Date of Award

2010

Degree Type

Thesis

Degree Name

Doctor of Philosophy

School

School of Psychology and Social Science

Faculty

Computing, Health and Science

First Advisor

Professor Craig Speelman

Second Advisor

Associate Professor Lisbeth Pike

Abstract

This is a presentation of the psychotherapeutic treatment modality, „Rewiring Head & Heart (Rewiring)‟ that combines cognitive therapy (“head”) with psychodynamic exercises (“heart”) into an evidence-based clinical treatment modality for use by therapists. This study extends previous research conducted by Milnes (1998). Descriptions of the origins of the treatment modality, the underpinning theoretical framework, and practical application in the Rewiring Manual are followed by an empirical investigation of its efficacy on a sample of adults with depressed mood, before discussing case studies and issues of clinical application of Rewiring. Rewiring consists of two contributing elements – Cognitive Fluency (CF) and Psychodynamic Therapy (PDT).
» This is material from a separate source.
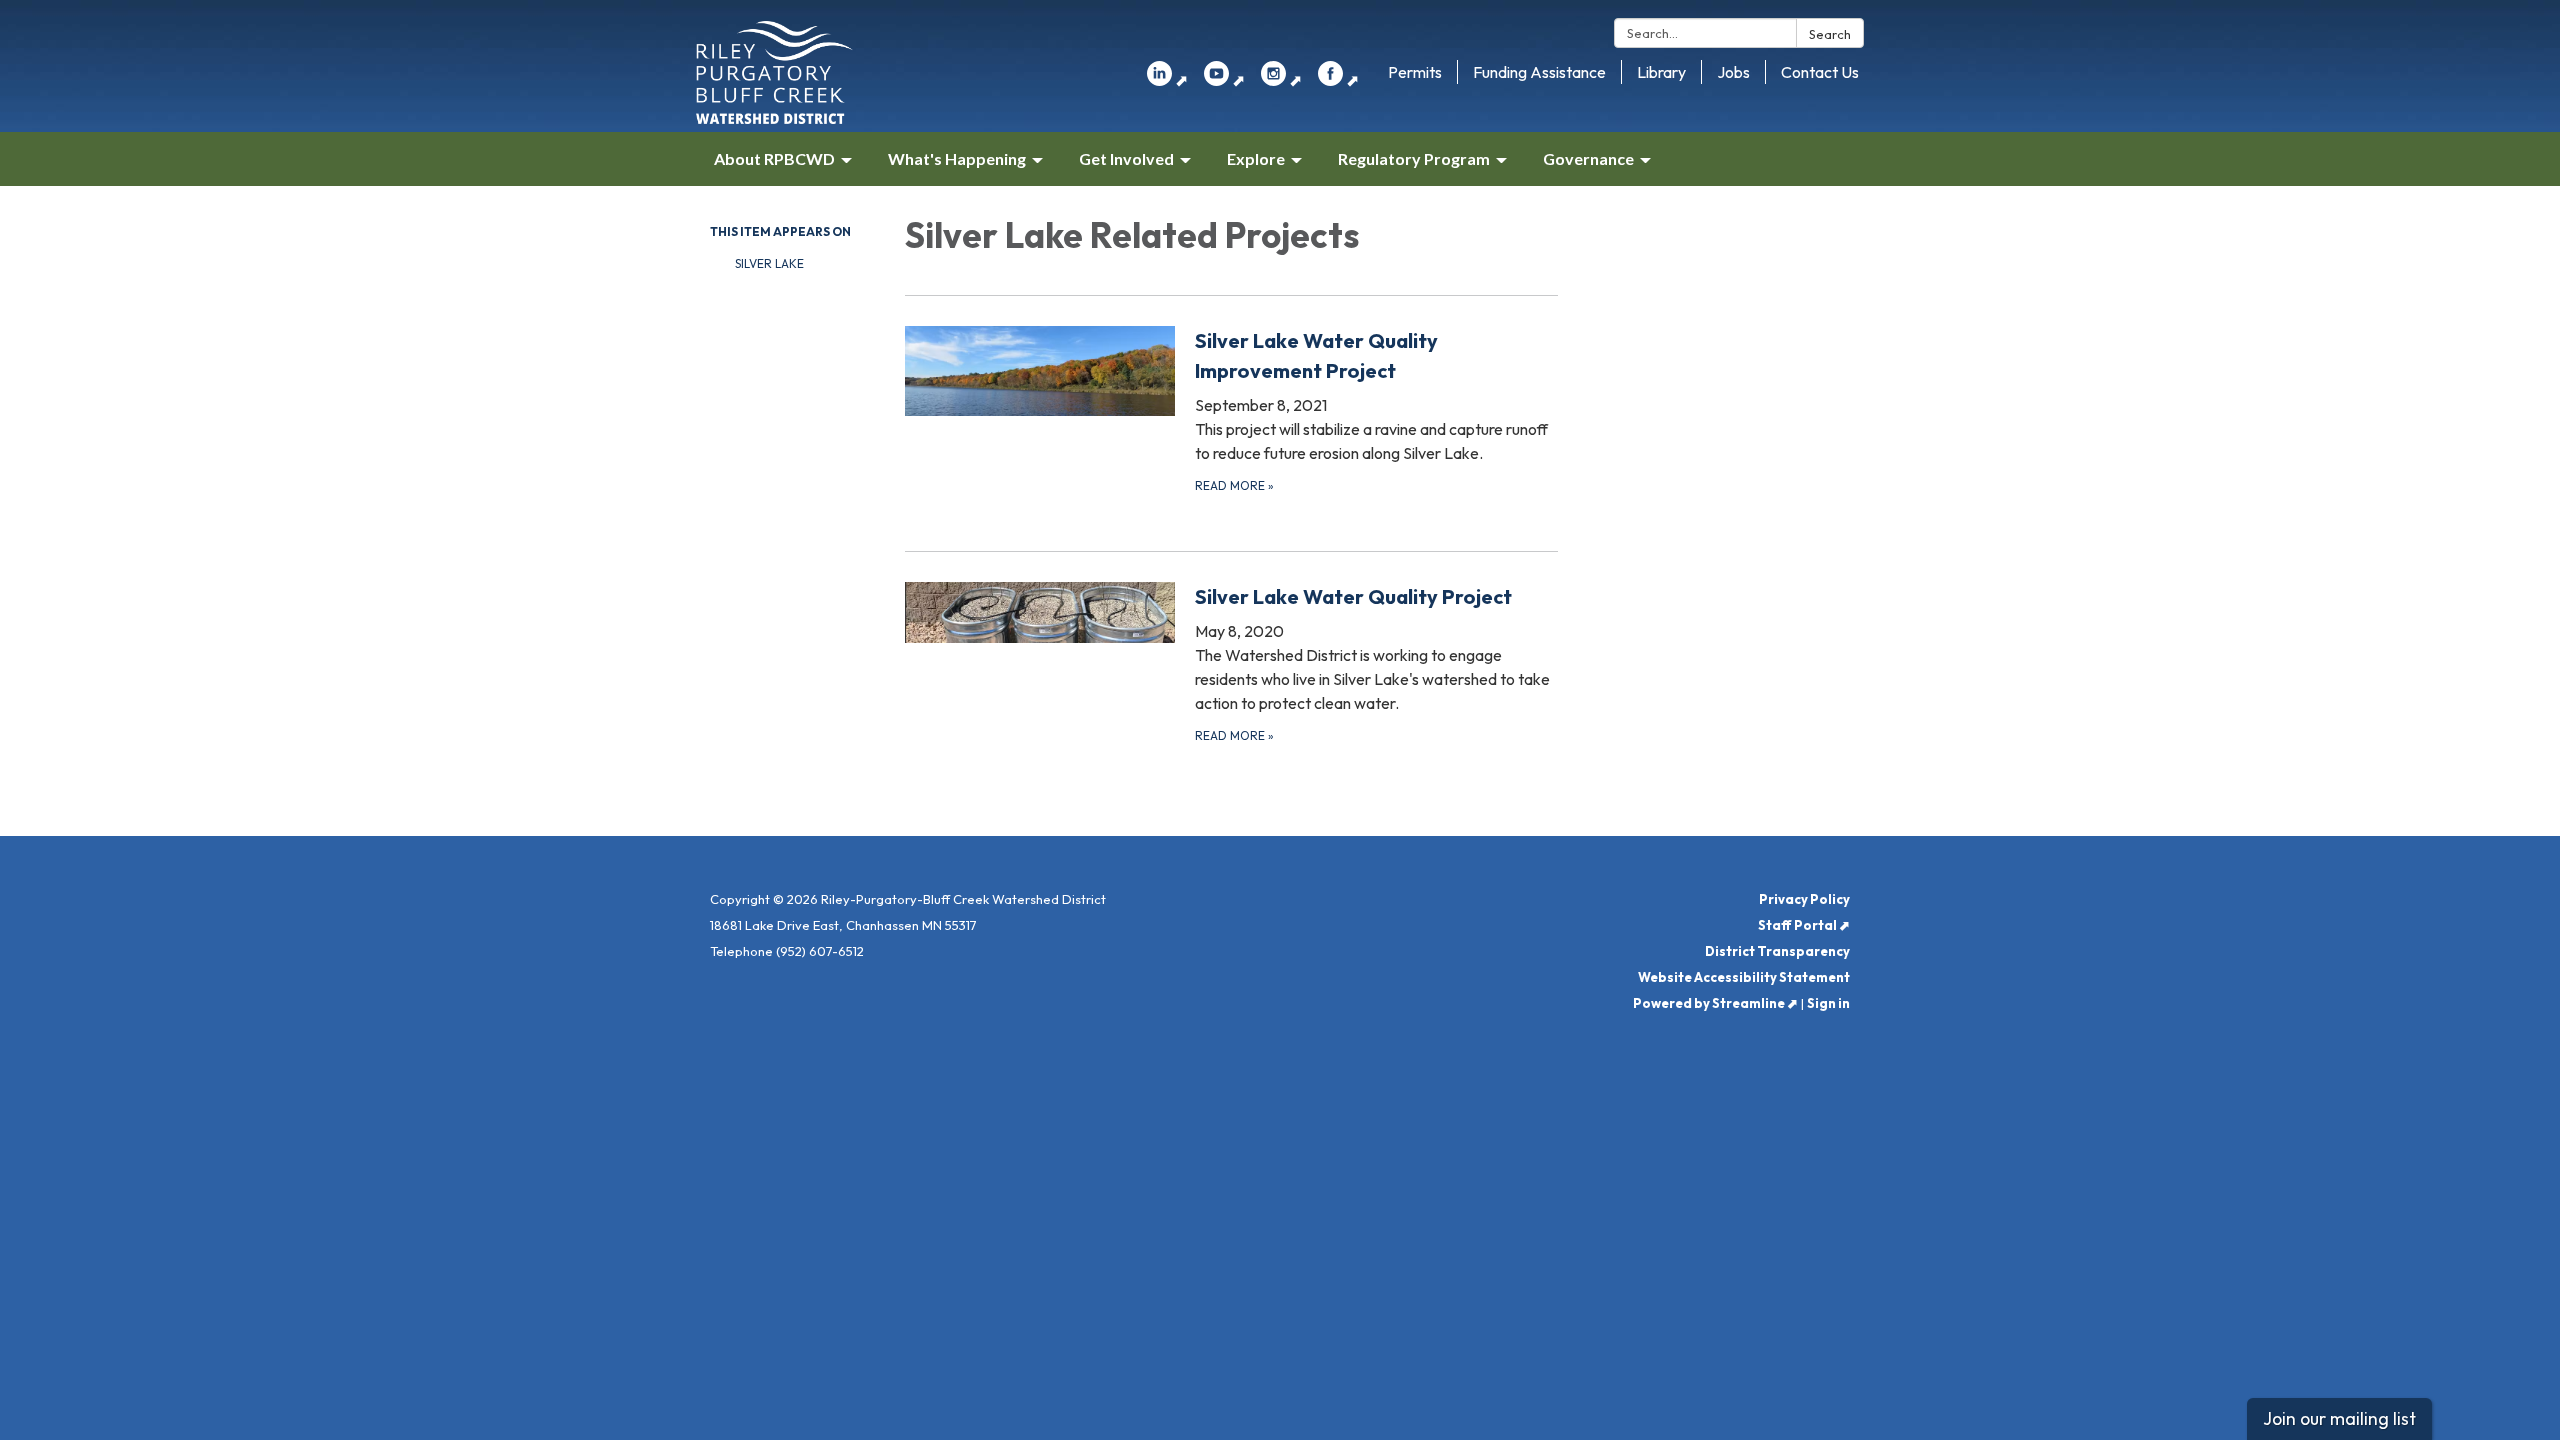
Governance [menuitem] (1588, 158)
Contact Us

The efficacy of each element and the combination of both were subjected to separate clinical trials. After assessment using the depression subscale of the Depression and Anxiety Stress Scales (DASS), the Beck Depression Inventory – II (BDI-II) and a clinical interview, 47 participants sharing elevated scores of depression were randomly allocated to four conditions: Cognitive Fluency (CF), Psychodynamic Therapy (PDT), Cognitive Fluency combined with Psychodynamic Therapy (CF+PDT) and a control condition. During the 4-session treatment based on Rewiring all participants were measured on Self-Ratings of Belief (SRBs). Case-studies from the efficacy trial and single subject case-studies from clinical practice were also examined. Although the n was inadequate to test the hypotheses, it did indicate a direction for treatment. It was found that both the CF and the PDT treatments were efficacious and the combined condition (CF+PDT) provided still more robust results. The empirical and case study evidence supported Rewiring as a cost-effective, short-term, psychodynamic and cognitive combination therapy that can be used in a variety of settings, and as a psychotherapeutic modality available for use by trained clinicians.